Task details → Each line that contains the word "computer" is to be copied from the records below.

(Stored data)
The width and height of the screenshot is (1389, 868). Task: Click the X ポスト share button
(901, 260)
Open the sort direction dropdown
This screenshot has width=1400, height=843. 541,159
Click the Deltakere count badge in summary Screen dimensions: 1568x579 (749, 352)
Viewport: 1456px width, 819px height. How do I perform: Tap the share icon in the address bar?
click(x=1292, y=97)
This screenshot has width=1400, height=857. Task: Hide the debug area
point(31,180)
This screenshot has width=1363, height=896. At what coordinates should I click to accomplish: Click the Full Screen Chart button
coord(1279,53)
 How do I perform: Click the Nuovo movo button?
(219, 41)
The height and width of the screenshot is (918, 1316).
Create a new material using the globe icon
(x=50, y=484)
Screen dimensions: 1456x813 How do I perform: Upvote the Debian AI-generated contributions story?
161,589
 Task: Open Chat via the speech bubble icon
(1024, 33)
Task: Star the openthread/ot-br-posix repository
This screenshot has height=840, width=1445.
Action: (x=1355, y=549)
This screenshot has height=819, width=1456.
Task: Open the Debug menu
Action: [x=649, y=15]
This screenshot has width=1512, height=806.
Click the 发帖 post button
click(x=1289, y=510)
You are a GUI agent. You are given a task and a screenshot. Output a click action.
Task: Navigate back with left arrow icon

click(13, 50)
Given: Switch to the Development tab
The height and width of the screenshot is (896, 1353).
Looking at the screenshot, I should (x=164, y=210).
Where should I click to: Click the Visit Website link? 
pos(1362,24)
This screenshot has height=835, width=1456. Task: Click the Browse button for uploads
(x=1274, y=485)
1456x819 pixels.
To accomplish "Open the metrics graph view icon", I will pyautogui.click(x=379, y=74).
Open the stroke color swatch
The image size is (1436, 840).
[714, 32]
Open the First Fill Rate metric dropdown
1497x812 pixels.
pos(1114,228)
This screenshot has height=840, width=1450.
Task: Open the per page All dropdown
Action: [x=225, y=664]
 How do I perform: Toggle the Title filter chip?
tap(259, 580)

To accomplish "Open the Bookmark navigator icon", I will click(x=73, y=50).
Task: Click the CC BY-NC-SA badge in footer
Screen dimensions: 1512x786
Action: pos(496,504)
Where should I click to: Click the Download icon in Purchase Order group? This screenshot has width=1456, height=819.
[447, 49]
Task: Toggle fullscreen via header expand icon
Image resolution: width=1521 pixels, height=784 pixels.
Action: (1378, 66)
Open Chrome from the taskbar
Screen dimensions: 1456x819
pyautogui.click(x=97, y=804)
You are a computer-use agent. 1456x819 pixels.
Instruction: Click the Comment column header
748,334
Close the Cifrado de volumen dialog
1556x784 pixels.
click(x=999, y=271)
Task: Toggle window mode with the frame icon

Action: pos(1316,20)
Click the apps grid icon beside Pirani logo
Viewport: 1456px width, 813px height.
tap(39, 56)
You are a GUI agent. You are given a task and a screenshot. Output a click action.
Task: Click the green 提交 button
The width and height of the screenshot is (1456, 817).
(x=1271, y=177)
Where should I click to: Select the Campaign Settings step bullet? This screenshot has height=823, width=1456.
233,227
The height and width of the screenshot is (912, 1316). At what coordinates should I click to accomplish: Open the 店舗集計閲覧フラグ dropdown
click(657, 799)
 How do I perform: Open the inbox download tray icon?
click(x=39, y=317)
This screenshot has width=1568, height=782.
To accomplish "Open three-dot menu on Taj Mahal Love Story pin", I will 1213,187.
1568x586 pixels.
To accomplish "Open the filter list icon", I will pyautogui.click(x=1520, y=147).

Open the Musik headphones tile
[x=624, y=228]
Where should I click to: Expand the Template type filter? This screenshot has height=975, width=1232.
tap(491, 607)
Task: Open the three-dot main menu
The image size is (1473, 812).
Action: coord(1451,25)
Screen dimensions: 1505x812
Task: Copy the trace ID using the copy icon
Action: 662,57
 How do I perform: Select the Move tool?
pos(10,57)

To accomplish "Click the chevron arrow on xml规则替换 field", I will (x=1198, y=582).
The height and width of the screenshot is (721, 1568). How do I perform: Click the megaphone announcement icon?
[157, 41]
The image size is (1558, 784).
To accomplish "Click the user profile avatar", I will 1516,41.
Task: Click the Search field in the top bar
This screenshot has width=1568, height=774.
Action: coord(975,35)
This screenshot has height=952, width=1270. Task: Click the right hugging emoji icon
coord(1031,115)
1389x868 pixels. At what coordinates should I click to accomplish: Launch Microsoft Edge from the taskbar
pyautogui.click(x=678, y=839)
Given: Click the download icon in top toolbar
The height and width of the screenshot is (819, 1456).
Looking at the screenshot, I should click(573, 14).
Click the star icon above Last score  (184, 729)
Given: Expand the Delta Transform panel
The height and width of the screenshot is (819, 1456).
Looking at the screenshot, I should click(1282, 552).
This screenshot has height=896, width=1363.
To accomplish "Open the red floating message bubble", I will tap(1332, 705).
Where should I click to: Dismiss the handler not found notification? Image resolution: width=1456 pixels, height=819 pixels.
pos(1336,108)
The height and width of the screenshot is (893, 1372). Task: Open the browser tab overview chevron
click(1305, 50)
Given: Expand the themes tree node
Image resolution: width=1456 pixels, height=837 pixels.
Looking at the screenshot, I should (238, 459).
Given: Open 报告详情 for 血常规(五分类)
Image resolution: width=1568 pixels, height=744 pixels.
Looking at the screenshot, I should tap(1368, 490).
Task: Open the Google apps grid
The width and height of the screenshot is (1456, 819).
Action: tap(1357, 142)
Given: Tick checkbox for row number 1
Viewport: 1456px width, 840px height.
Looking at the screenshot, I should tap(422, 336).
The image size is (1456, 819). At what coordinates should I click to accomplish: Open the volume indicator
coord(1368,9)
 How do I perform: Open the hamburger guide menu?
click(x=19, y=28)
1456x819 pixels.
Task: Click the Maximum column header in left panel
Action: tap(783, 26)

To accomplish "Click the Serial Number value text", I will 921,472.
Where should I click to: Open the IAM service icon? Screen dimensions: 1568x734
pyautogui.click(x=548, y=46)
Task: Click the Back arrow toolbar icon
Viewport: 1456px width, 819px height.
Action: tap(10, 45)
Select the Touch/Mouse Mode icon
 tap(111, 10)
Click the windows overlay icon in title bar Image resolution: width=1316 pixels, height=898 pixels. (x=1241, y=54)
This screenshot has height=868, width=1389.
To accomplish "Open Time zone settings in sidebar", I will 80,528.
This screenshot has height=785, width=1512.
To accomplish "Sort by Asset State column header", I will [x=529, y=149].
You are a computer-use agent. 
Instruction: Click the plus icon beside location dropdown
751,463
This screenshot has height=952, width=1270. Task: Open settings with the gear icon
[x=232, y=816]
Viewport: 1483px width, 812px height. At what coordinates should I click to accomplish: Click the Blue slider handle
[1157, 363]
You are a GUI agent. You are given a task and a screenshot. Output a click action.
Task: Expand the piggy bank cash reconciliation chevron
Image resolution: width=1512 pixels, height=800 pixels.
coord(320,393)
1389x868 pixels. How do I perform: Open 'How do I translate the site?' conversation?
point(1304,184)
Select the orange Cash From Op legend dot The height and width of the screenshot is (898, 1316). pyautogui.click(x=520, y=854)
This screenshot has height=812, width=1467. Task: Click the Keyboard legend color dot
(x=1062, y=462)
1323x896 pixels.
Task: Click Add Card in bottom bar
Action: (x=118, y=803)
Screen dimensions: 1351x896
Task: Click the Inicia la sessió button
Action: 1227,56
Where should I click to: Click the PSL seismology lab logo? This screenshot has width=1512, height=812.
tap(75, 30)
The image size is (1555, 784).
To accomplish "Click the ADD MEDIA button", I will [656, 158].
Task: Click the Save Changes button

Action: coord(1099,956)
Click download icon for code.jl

The completed task →
You are a computer-use agent. 1456x819 pixels.
You are a computer-use agent. 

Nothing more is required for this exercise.